# Provided information:

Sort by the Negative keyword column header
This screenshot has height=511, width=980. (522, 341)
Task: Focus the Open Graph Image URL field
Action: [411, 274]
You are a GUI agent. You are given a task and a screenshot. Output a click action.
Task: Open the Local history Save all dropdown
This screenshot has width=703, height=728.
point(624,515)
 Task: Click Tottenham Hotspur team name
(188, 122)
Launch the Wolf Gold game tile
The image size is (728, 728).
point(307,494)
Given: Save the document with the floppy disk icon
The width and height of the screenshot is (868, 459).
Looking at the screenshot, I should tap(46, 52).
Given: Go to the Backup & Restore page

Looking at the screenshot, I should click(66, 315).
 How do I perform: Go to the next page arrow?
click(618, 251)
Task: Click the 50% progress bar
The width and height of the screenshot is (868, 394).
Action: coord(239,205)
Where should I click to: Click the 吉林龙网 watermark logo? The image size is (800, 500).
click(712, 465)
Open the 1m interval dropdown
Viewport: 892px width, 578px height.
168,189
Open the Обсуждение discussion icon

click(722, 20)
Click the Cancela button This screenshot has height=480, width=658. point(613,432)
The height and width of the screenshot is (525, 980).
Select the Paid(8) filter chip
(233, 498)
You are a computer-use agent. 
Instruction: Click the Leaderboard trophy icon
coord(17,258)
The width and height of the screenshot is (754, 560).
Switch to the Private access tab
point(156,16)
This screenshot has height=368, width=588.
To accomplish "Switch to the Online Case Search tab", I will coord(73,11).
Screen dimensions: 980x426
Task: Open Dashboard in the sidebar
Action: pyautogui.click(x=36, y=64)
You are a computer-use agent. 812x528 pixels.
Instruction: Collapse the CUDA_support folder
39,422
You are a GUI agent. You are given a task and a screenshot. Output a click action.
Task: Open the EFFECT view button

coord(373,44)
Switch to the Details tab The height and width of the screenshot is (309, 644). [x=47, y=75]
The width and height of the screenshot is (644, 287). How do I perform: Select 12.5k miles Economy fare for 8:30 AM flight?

# Work item:
Leaving out all lines before the one containing "The width and height of the screenshot is (754, 560).", copy that line and the rest through the end of the listing above exactly.

# Answer to this problem:
The width and height of the screenshot is (754, 560).
Switch to the Private access tab
point(156,16)
This screenshot has height=368, width=588.
To accomplish "Switch to the Online Case Search tab", I will coord(73,11).
Screen dimensions: 980x426
Task: Open Dashboard in the sidebar
Action: pyautogui.click(x=36, y=64)
You are a computer-use agent. 812x528 pixels.
Instruction: Collapse the CUDA_support folder
39,422
You are a GUI agent. You are given a task and a screenshot. Output a click action.
Task: Open the EFFECT view button

coord(373,44)
Switch to the Details tab The height and width of the screenshot is (309, 644). [x=47, y=75]
The width and height of the screenshot is (644, 287). How do I perform: Select 12.5k miles Economy fare for 8:30 AM flight?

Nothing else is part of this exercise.